Progressive Learning with Anatomical Priors for Reliable Left Atrial Scar Segmentation from Late Gadolinium Enhancement MRI
Summary: arXiv:2603.26186v1 Announce Type: cross
Abstract: Cardiac MRI late gadolinium enhancement (LGE) enables non-invasive identification of left atrial (LA) scar, whose spatial distribution is strongly associated with atrial fibrillation (AF) severity and recurrence. However, automatic LA scar segmentation remains challenging due to low contrast, annotation variability, and the lack of anatomical constraints, often leading to non-reliable predictions. Accordingly, our aim was to propose a progressive learning strategy to segment LA scar from LGE images inspired from a clinical workflow.
We implemented a 3-stage framework based on SwinUNETR, which consists of the following components:
- Stage 1: A first LA cavity pre-learning model.
- Stage 2: A dual-task model that further learns spatial relationships between LA geometry and scar patterns.
- Stage 3: Fine-tuning on precise segmentation of the scar.
Furthermore, we introduced an anatomy-aware spatially weighted loss that incorporates prior clinical knowledge by constraining scar predictions to anatomically plausible LA wall regions while mitigating annotation bias. This approach is designed to enhance the accuracy of segmentation by aligning model predictions with clinical realities.
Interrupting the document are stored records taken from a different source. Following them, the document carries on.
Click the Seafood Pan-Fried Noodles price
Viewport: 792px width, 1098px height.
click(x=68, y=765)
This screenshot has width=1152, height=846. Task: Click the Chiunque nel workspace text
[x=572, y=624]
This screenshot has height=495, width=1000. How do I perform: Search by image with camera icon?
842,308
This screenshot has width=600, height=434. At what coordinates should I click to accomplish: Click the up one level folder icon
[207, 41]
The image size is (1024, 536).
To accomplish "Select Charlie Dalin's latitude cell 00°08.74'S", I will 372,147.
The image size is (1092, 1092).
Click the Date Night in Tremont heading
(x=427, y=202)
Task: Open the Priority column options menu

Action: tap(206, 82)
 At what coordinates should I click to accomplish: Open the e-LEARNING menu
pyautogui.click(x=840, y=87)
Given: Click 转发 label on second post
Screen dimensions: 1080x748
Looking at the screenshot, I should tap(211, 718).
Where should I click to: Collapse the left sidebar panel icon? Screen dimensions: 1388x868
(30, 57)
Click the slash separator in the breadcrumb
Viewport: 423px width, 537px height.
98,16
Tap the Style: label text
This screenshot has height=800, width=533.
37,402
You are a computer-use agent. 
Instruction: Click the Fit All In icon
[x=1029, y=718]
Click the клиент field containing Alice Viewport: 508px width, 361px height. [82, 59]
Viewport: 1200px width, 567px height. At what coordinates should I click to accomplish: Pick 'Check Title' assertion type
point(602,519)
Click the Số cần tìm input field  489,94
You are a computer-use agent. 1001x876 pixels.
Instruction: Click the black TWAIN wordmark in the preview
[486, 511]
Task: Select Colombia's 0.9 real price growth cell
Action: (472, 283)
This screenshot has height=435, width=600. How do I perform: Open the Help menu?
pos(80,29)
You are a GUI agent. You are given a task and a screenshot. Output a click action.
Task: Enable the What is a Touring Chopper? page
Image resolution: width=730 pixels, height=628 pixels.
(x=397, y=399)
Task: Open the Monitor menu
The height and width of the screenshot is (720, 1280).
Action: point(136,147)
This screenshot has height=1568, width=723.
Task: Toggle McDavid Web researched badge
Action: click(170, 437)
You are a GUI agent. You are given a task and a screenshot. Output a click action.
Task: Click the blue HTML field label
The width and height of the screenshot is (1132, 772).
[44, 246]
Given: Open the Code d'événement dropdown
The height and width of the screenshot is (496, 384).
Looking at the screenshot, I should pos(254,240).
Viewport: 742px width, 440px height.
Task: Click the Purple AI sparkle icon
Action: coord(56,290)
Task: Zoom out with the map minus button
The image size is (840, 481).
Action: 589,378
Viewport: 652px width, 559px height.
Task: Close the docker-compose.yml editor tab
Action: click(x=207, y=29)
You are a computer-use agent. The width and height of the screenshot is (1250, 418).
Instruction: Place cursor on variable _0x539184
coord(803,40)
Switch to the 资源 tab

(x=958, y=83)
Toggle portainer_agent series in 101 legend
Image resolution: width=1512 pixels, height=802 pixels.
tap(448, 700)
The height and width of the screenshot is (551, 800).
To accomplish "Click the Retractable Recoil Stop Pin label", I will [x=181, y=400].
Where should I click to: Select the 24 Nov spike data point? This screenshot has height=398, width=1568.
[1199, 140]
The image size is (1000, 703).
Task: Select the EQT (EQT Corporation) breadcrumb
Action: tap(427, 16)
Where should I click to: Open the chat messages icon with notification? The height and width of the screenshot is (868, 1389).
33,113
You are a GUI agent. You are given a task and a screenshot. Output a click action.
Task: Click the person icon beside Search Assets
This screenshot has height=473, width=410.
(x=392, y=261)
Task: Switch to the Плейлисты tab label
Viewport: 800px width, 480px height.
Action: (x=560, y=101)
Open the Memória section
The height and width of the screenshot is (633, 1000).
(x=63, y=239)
Our preliminary results were obtained on validation LGE volumes from the LASCARQS public dataset, utilizing a 5-fold cross-validation technique. The performance metrics included:
- LA segmentation Dice score: 0.94
- LA scar segmentation Dice score: 0.50
- Hausdorff Distance: 11.84 mm
- Average Surface Distance: 1.80 mm
These results demonstrate a significant improvement over a conventional one-stage scar segmentation model, which achieved:
- Dice score: 0.49
- Hausdorff Distance: 13.02 mm
- Average Surface Distance: 1.96 mm
By explicitly embedding clinical anatomical priors and diagnostic reasoning into deep learning, our proposed approach enhances the accuracy and reliability of LA scar segmentation from LGE. This research underscores the importance of clinically informed model design and its potential impact on improving patient outcomes in atrial fibrillation management.